A recent visit to Berlin by members of the project team sparked ideas for new research paths and creative collaborations which are now taking shape.
As a result of an inspiring visit to the Schloss Freienwalde, the University of Oxford's Knowledge Exchange Support Scheme has awarded Abigail Green with a grant for an exciting new initiative: 'Artists to Fill the Gap: Commemorating Walter Rathenau in a Jewish Country House'.
Schloss Freienwalde
The project will work with Berlin-based international arts consultancy urKultur to develop an artistic project linking Schloss Freienwalde in Germany with other Jewish country houses through a sustained programme of artistic activity. Schloss Freienwalde was the former home of Weimar statesman and aesthete Walther Rathenau, and 2022 marks 100 years since his assassination. A leading contemporary artist, will create site-specific work at Freienwalde to communicate its unique and complex history to younger, more diverse audiences.
We are delighted that Schloss Freienwalde will also soon be joining our online heritage route, 'Palaces, Villas and Country Houses'.
Villa Liebermann
Our established partnership with the Villa Liebermann has entered a new phase with the announcement of a new Collaborative Doctoral Award (Private actors, public memory and provenance research: Contextualising the Liebermann-Villa, Berlin'). a unique opportunity to explore how the German heritage landscape is being transformed by this shift towards private actors carrying out provenance research, through a focus on the Liebermann-Villa in Berlin, a private museum dedicated to the German-Jewish painter Max Liebermann (1847-1935) and run by the Max Liebermann Society.

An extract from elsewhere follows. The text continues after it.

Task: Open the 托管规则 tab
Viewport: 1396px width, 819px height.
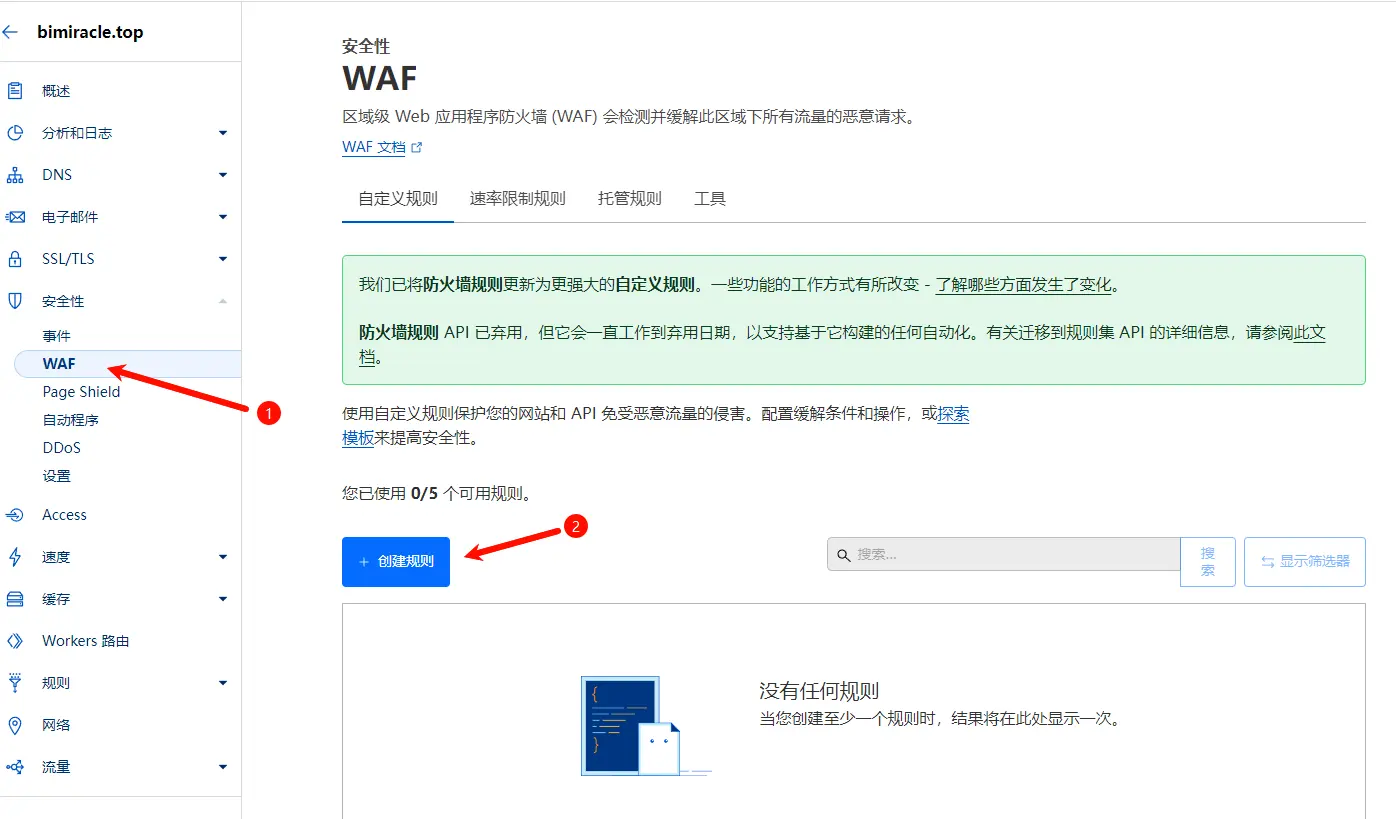Action: pos(630,199)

The successful candidate is now being appointed.
Finally we are delighted that the iconic German-Jewish refugee publication Aufbau, has devoted a special issue to the theme of international Jewish Country Houses and features essays by members of the project team and our colleagues. The inspiration behind this issue came from Monica Strauss, who discovered the connection between her own family's refugee story and the National Trust's Ightam Mote thanks to the JCH project.